Covid-19: Delaying school reopening by two weeks would halve risks to children, says iSAGEBMJ 2020; 369 doi: https://doi.org/10.1136/bmj.m2079 (Published 22 May 2020) Cite this as: BMJ 2020;369:m2079
It is not safe to open schools on 1 June, an independent committee of experts has warned, saying that before this happens local authorities must have evidence of low infection rates in the community infection and be able to track and trace new cases of covid-19.
The draft consultation report of the Independent Scientific Advisory Group for Emergencies (iSAGE) says that delaying a school’s reopening by two weeks to 15 June roughly halves the risk to children, while waiting till September is less risky still.1
The government announced on 10 May that some primary school classes in England would resume on 1 June, although the plan has been met with opposition from teachers’ unions and others, including the BMA.2
The draft report was discussed at a public engagement session on Friday 22 May supported by The BMJ and the online forum Mumsnet, with teachers, parents, and other interested parties contributing to the discussion. A final report will be sent to the government next week.
The committee’s chairman, David King, told the meeting, which was broadcast live on YouTube,3 that decisions to open schools should be “made at a local level, involving all local stakeholders, and be based on evidence of low local covid-19 infection rates.” He said that iSAGE was set up because of the need for transparency and openness and called on SAGE, the official group advising the government, to publish all its documentation and minutes.

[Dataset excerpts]
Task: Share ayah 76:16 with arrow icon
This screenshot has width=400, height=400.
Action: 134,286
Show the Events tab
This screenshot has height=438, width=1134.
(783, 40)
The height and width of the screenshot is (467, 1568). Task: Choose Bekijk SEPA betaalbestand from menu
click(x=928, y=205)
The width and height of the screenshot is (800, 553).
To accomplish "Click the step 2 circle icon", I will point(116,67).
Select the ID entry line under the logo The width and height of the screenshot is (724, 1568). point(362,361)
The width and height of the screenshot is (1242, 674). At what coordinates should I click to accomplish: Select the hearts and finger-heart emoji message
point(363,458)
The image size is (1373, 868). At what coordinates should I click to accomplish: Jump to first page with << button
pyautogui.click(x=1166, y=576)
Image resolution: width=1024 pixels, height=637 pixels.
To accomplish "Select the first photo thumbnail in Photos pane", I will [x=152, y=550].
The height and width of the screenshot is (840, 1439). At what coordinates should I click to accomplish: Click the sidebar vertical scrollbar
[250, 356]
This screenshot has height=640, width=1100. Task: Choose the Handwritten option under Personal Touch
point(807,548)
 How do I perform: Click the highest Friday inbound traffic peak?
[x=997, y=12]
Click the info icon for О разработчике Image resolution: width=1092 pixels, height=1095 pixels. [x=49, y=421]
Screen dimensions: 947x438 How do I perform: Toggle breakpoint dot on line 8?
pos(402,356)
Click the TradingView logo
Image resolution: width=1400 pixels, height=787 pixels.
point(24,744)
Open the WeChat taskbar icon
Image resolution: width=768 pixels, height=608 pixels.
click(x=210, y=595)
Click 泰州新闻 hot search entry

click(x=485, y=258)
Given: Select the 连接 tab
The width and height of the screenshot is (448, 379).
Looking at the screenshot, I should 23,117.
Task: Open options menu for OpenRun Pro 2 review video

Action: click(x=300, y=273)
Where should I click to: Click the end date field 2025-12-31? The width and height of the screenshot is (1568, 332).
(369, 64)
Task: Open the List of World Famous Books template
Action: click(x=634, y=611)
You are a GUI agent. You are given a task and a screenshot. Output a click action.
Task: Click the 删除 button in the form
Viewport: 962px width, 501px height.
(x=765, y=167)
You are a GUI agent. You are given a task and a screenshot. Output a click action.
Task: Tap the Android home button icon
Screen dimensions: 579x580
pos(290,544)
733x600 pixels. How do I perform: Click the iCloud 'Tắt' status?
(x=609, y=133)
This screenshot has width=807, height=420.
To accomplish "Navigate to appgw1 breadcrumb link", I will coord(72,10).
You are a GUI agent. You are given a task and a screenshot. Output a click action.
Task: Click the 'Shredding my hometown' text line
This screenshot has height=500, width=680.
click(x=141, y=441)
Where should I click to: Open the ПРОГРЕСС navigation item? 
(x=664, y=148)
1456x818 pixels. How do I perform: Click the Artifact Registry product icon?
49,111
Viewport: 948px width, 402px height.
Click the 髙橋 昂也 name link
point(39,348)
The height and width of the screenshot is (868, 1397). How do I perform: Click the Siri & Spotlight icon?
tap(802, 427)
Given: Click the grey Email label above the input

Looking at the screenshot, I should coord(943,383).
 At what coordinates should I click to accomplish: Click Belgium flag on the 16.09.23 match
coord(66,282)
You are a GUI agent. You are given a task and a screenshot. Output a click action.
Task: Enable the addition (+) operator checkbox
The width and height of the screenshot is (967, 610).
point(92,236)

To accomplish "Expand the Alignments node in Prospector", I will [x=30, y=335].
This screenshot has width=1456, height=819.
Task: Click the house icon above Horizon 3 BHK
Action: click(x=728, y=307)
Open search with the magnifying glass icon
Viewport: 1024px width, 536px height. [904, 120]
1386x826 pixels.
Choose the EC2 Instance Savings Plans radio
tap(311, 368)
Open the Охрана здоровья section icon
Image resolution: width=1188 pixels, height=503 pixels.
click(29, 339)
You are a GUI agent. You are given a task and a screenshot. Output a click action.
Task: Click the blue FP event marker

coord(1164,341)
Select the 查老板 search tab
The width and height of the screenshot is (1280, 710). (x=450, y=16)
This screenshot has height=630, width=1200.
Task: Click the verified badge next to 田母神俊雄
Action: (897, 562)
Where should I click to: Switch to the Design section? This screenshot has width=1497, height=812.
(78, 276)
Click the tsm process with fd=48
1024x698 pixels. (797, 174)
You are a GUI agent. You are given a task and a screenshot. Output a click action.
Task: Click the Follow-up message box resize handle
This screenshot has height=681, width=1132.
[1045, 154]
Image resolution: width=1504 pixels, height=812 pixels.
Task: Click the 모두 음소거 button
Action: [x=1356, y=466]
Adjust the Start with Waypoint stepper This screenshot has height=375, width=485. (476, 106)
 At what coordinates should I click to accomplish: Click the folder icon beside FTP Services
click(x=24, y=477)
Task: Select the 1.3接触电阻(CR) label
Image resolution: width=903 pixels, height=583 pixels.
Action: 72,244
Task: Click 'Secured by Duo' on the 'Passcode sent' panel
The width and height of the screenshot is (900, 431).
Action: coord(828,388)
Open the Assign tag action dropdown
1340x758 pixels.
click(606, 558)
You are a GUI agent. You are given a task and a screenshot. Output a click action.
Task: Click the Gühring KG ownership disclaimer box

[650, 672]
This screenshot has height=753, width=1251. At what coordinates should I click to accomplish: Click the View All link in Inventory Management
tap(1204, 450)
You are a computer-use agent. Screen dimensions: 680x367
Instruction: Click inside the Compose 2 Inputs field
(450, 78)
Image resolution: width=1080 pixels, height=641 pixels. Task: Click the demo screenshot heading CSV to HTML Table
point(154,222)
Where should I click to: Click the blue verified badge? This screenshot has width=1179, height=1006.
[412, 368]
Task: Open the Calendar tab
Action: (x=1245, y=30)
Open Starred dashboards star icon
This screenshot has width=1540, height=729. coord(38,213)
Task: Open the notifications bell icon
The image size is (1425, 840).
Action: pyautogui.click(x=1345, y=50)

## EXERCISE INSTRUCTIONS:
1. Sum up the news article on reopening schools above in two sentences.
2. Write the next part of the news article on reopening schools, picking up after its last sentence.

## ANSWERS FOR THE TASKS:
1. An independent committee of experts, iSAGE, has warned that it is not safe to open schools on 1 June. It says that delaying reopening by two weeks to 15 June roughly halves the risk to children, and its chairman, David King, said decisions should be made locally based on evidence of low local infection rates.

2.
Mathematical modelling by iSAGE estimates that the chances of a child being infected with the virus at school would be 1.46% on 1 June but 0.72% on 15 June and 0.15% on 1 September.
The group emphasised the very low risk of a child dying from the infection: 0.23 per million if they went back to school on 1 June and 0.02 per million if they returned on 1 September. For context, the daily chance of being killed in a road traffic crash is about 0.074 per million. However, it said that although it was difficult to assess the true risk of infected children transmitting the virus to other children and adults, delaying school reopening by a couple of weeks could allow time to find solutions to local challenges and set up local testing procedures.
The meeting heard calls for parents and teachers to be able to get data on local covid-19 infection rates, although the committee was not optimistic that this would happen soon.
Allyson Pollock, co-director of the Newcastle University Centre for Excellence in Regulatory Science and a committee member, said, “The lack of good local real time data is a huge issue. We are not capturing data on suspected cases and cases in the community and instead relying on hospital data and death.”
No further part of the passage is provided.